O Tribunal de Contas dos Municípios da Bahia (TCM-BA) julgou procedente um Termo de Ocorrência contra o presidente da Câmara Municipal de Dias D’Ávila, José Morais de Almeida Júnior, por irregularidades na composição do quadro de pessoal do Legislativo referentes ao exercício financeiro de 2024. A decisão resultou na aplicação de advertência ao gestor e na determinação para que seja apresentado, em até 180 dias, um plano de ação visando corrigir a desproporção entre servidores efetivos e cargos comissionados.
De acordo com o processo nº 11582e25, relatado pelo conselheiro substituto Antonio Carlos da Silva, a Câmara possuía, em janeiro de 2024, 148 servidores, sendo 146 ocupantes exclusivamente de cargos comissionados. Apenas dois servidores eram efetivos. O Tribunal também destacou que as despesas com cargos comissionados eram aproximadamente 42 vezes maiores do que aquelas destinadas aos servidores concursados.
Segundo o TCM, a situação viola o artigo 37, incisos II e V, da Constituição Federal, que estabelece o concurso público como regra para ingresso no serviço público, reservando os cargos em comissão apenas para funções de direção, chefia e assessoramento.
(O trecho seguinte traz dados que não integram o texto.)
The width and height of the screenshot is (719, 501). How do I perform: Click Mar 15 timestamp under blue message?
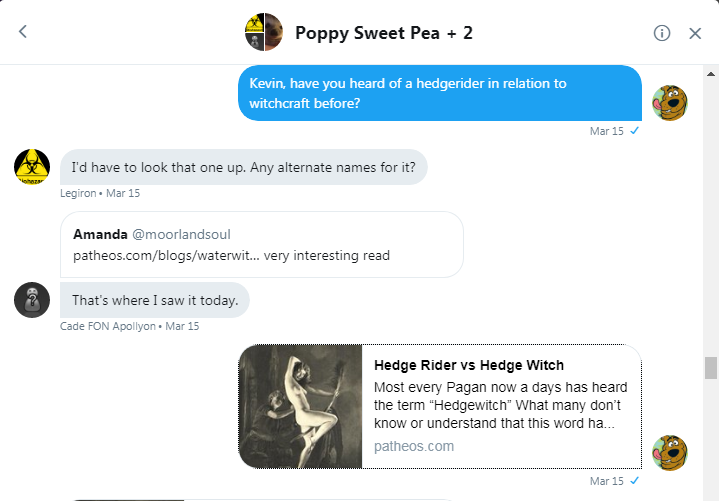tap(606, 131)
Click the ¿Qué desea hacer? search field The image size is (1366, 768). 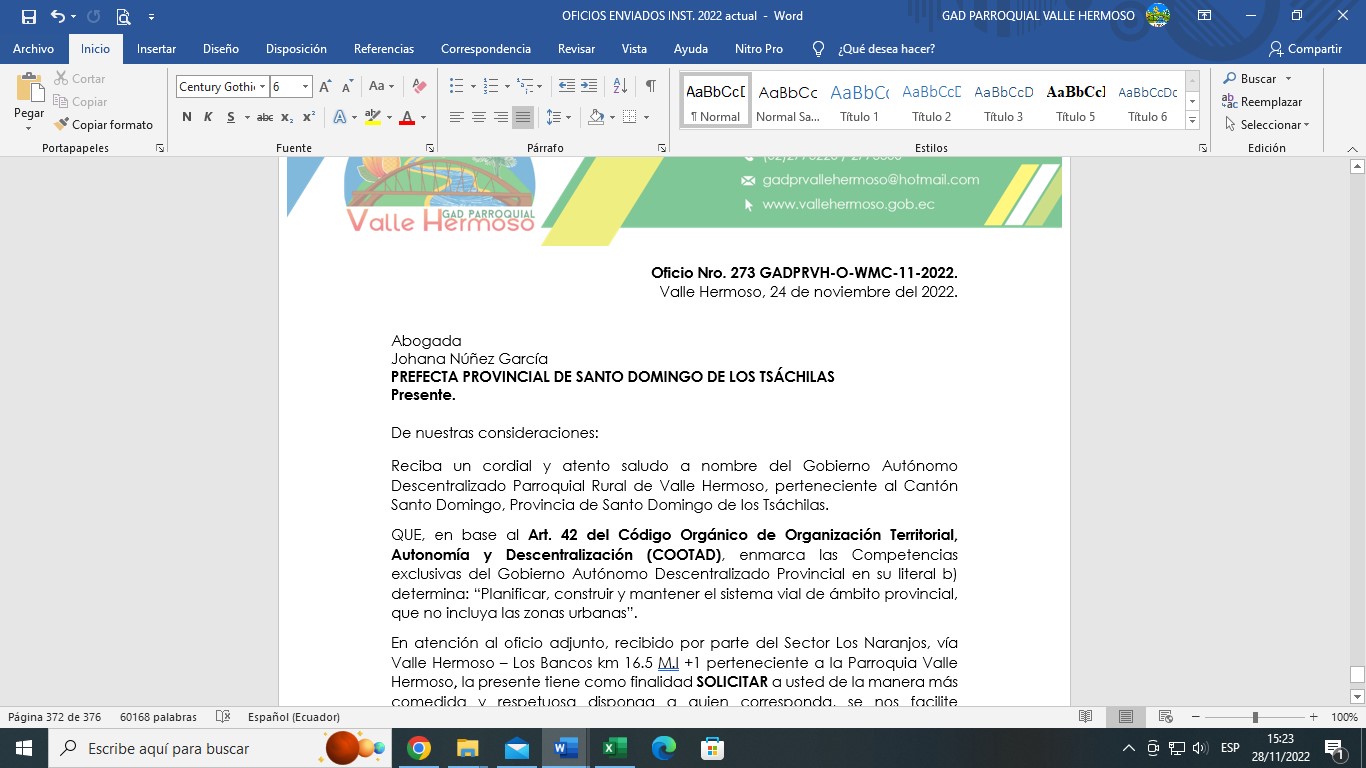click(886, 49)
No voto, o relator afirmou que não é razoável supor que praticamente todo o quadro funcional exerça funções de natureza comissionada, o que evidencia desproporcionalidade e irrazoabilidade.
O Tribunal ressaltou que o problema é reincidente. Em 2021, outro Termo de Ocorrência já havia sido julgado procedente, com determinação expressa para que a Câmara elaborasse e executasse um plano de ação para ajustar seu quadro de pessoal. No entanto, mais de três anos depois, as recomendações não foram cumpridas.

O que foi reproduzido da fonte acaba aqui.